Exercise text Block Start
Indeed, Hashem Beck’s poetry—unlike that of some of her contemporaries—doesn’t hark back to a distant Arab past. Instead, she layers twentieth- and twenty-first-century histories. The Palestinian poet and editor Jehan Bseiso noted, over email, that the imagery in Hashem Beck’s poetry is “not unlike the Russian ‘Matryoshka’ doll; each image contains another image, which opens the door to another image and you always end up with more than what you started with.”

‘Duets’

Up through 2017, the Arabic that Hashem Beck used in her poetry was largely transliterated 3arabizi, a combination of Latin letters and numbers. But after Louder Than Heartsshe began to work with a new poetic form, which she calls “duets.” In the duets, English stanzas are on the left side of the page, the Arabic stanzas are on the right, and the two languages sometimes share space in the middle.

“The idea is that the poems exist both independently and in relationship to one another,” Hashem Beck said in a recent Instagram video. Readers can appreciate only the English, only the Arabic, or the two languages together. For those who do the latter, “a third poem should open up in the conversation between the two languages.”

“For me, Hashem Beck’s poetry reveals what becomes possible when we don’t have to choose between Arabic and English.”

Jehan Bseiso  
A Palestinian poet and editor

All the duets have bilingual titles. Some are more straightforward translations, such as “daily / كل يوم,” while others, such as “Dear White Critic, / رفيقي في الرحيل,” point to two different readings. In this poem, the English title addresses a “White Critic” while the Arabic is to “My Friend in Departure.” That poem was turned into a special limited-edition broadside by its publisher, The Adroit Journal, and an Instagram-video performance by the poet.
Exercise text Block End
Data excerpt Block Start
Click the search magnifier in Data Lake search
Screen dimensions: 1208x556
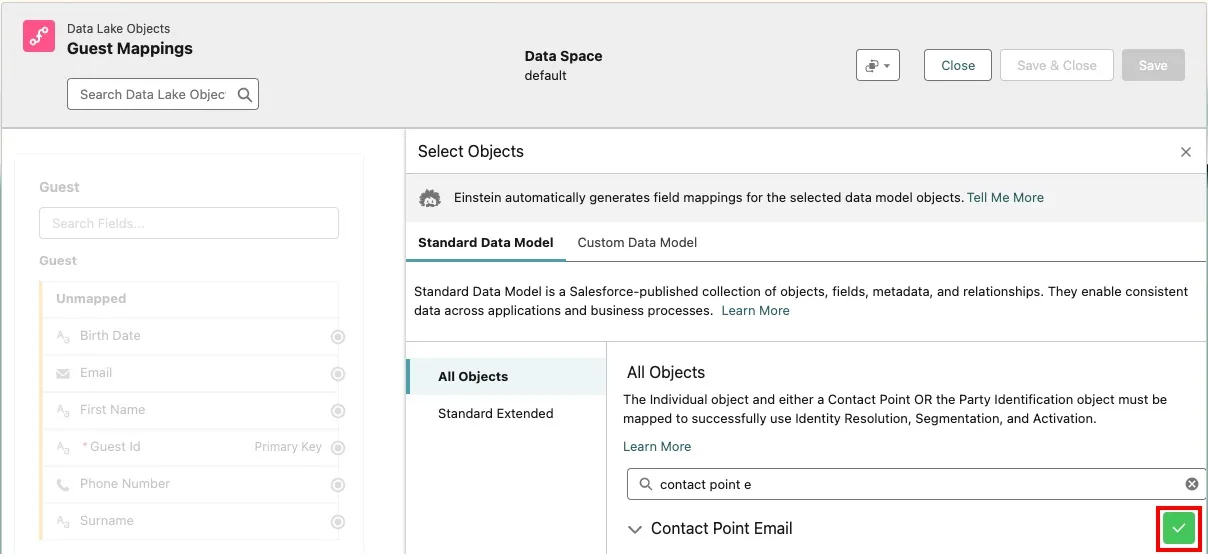pos(245,94)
Data excerpt Block End
Task details:
From the passage on Hashem Beck's poetry, quote everything from "All the duets" down to "by the poet.". The material has no connection to the passage on Hashem Beck's poetry.

Response to the task:
All the duets have bilingual titles. Some are more straightforward translations, such as “daily / كل يوم,” while others, such as “Dear White Critic, / رفيقي في الرحيل,” point to two different readings. In this poem, the English title addresses a “White Critic” while the Arabic is to “My Friend in Departure.” That poem was turned into a special limited-edition broadside by its publisher, The Adroit Journal, and an Instagram-video performance by the poet.